### DATASET EXCERPTS
○ ○ ○ ○

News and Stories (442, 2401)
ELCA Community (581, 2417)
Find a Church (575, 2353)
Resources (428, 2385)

○ ○ ○ ○

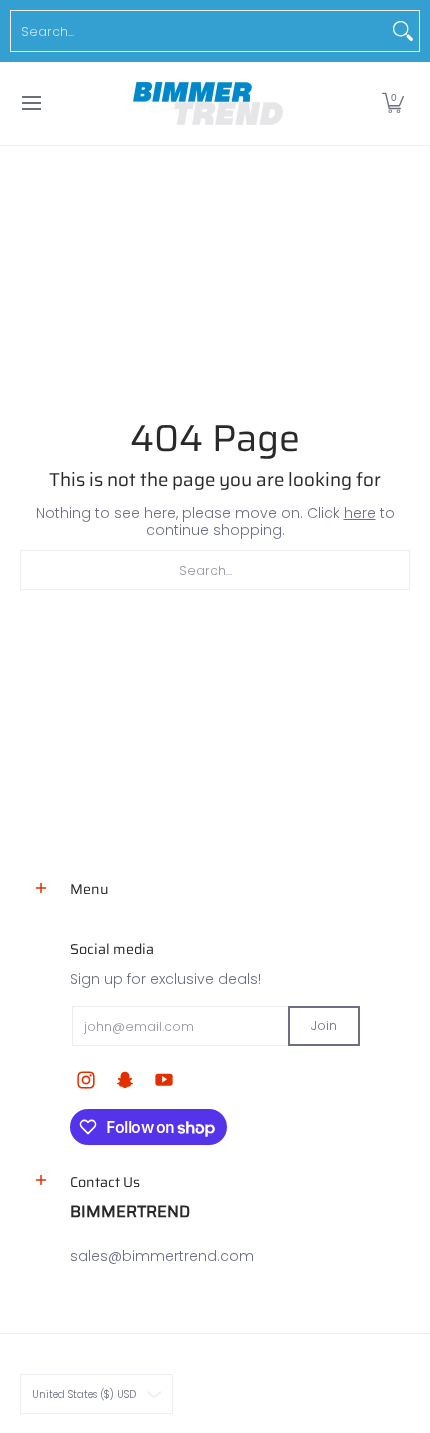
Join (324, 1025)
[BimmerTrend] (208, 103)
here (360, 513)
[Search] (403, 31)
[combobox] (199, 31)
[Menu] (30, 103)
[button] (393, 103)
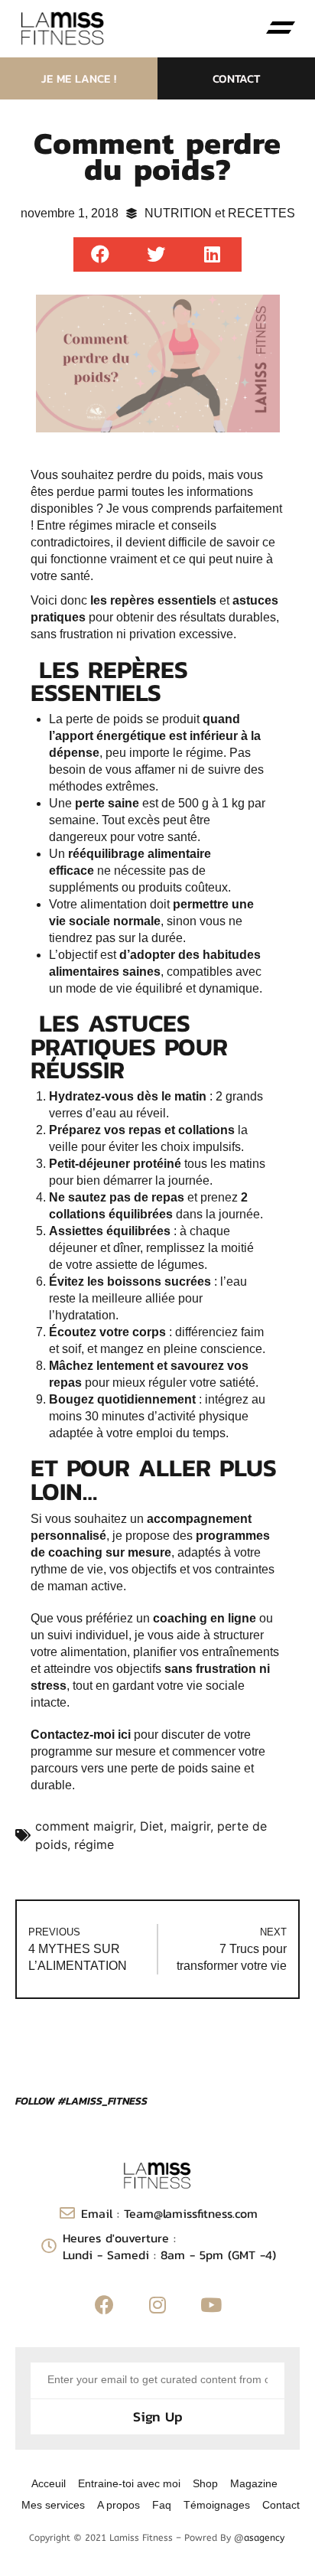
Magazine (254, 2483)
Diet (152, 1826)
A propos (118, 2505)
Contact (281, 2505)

○ ○ ○ ○

### PROBLEM TO WORK ON
Take the lines above from the one containing "News and Stories (442, 2401)" down to the one containing "Resources (428, 2385)", and transcribe them exactly, both ends included.

### THE ANSWER
News and Stories (442, 2401)
ELCA Community (581, 2417)
Find a Church (575, 2353)
Resources (428, 2385)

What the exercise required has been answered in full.